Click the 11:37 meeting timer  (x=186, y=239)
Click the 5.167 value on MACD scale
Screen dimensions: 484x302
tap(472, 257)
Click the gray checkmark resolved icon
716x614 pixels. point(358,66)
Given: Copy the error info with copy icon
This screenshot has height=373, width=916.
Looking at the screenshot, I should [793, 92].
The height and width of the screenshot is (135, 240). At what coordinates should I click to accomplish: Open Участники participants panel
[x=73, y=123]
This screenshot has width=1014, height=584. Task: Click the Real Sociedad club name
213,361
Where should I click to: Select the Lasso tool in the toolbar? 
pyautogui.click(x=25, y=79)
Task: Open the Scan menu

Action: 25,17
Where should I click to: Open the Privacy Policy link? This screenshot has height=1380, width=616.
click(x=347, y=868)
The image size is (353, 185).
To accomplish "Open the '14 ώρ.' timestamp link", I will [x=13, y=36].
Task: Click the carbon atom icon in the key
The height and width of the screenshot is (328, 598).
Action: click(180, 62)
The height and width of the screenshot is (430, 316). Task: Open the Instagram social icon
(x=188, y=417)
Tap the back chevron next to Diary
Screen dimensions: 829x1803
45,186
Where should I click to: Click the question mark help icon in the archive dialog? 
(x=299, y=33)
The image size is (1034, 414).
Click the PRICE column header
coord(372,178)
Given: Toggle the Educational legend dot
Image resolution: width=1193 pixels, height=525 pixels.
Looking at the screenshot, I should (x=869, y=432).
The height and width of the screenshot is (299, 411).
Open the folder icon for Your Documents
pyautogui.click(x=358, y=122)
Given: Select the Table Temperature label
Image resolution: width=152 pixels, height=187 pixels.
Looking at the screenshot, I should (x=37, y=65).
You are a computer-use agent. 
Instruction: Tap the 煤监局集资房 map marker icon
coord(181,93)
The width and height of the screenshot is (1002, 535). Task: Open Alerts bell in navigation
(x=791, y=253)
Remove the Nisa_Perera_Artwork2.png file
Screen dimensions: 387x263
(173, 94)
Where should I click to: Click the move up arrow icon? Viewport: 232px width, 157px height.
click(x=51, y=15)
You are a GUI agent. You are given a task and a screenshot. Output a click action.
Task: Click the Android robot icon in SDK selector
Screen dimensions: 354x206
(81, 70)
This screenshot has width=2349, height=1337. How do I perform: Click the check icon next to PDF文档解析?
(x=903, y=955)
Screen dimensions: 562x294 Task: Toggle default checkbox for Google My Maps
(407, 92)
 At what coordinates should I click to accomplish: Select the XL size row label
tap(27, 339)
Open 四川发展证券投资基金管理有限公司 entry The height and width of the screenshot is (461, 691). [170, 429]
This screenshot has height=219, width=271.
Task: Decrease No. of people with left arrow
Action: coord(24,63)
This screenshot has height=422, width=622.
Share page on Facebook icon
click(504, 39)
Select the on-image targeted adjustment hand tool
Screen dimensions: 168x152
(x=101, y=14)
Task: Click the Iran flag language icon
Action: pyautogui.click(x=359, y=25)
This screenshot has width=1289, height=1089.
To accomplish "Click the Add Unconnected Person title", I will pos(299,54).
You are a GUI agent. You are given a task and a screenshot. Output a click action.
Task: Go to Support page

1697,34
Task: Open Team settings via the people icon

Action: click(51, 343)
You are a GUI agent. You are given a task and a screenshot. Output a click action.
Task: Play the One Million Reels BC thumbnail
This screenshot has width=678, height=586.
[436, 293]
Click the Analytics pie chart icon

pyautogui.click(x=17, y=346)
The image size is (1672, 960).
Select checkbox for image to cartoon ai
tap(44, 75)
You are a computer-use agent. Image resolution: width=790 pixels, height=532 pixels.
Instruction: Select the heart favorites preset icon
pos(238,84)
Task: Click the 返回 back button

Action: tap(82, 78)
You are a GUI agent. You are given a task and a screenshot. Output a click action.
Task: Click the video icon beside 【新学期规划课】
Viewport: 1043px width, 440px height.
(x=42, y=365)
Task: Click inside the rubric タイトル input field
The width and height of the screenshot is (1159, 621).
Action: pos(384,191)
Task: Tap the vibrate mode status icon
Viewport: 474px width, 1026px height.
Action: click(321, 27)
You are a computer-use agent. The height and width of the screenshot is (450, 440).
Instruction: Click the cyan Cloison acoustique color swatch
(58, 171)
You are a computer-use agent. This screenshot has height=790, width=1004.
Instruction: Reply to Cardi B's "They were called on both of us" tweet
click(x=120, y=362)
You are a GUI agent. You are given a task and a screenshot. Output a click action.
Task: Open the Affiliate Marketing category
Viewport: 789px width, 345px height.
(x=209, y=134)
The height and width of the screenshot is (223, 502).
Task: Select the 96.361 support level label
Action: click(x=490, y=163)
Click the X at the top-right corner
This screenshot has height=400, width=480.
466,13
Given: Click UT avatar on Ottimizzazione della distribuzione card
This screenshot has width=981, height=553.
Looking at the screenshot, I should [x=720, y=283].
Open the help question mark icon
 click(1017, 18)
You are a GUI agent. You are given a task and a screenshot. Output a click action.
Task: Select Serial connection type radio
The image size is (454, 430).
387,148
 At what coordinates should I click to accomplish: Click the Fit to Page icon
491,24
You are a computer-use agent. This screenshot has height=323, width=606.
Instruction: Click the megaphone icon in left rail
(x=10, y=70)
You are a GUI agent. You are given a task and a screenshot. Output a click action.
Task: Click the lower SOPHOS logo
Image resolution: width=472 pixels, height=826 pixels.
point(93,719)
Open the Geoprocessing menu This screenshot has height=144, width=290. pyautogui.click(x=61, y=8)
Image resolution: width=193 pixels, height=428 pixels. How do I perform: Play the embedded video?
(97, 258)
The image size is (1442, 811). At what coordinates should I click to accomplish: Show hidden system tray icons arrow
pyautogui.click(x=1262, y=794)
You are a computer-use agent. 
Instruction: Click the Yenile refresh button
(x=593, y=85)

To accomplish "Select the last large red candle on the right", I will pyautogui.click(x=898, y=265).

------------------------------------------------------------

• Try it
From the material above, copy each line that includes the word "will".

• Solution to this problem
To accomplish "Open the '14 ώρ.' timestamp link", I will [x=13, y=36].
To accomplish "Click the Add Unconnected Person title", I will pos(299,54).
To accomplish "Select the last large red candle on the right", I will pyautogui.click(x=898, y=265).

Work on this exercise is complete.